**Instructions for the task**
The expected output is an exact copy of the lines from the one containing "Task: Click the 4,701 retweet count" through the final line of the entries below, with no images.

Collected data entries

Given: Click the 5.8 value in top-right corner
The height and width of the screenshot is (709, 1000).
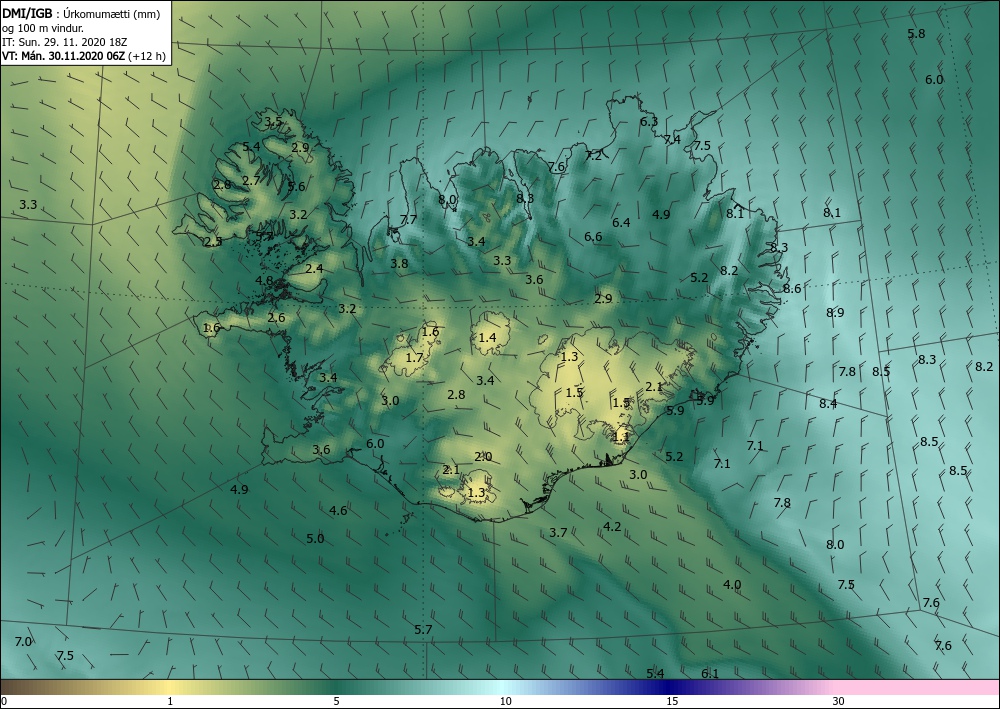Looking at the screenshot, I should pos(916,34).
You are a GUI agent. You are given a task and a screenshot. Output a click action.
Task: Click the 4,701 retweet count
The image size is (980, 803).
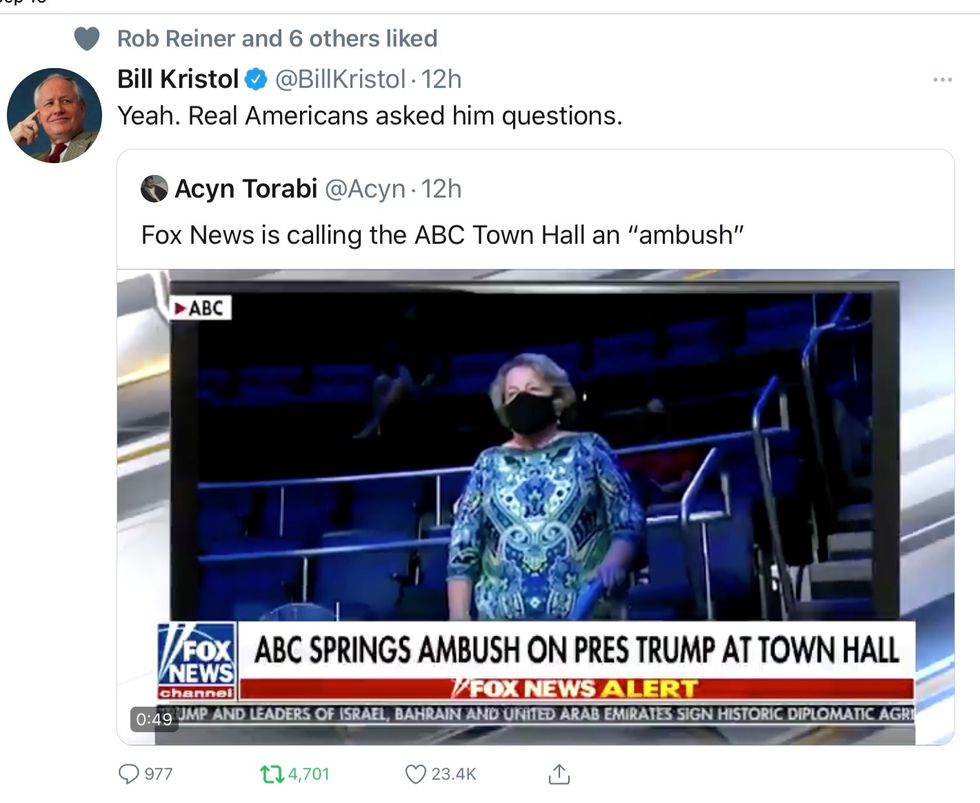pyautogui.click(x=309, y=774)
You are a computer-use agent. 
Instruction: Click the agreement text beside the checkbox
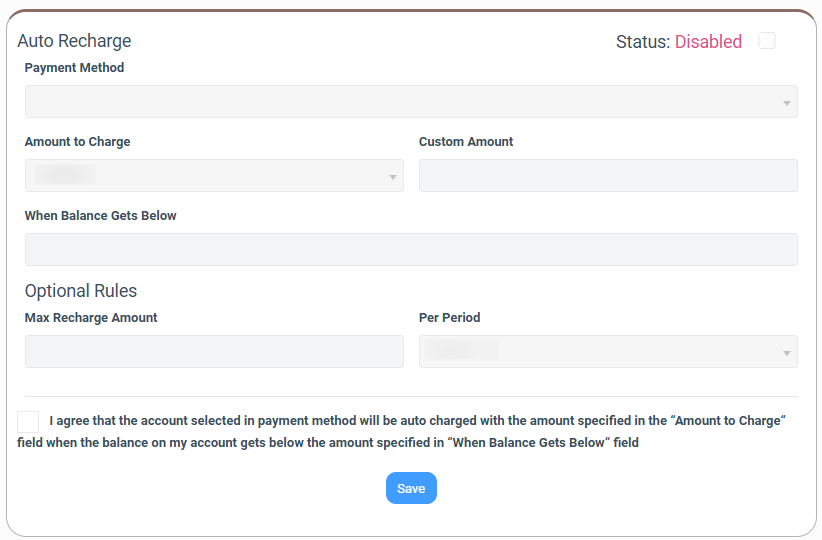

**Task output**
Task: Click the 4,701 retweet count
The image size is (980, 803).
pyautogui.click(x=309, y=774)
You are a computer-use agent. 
Instruction: Click the agreement text beside the checkbox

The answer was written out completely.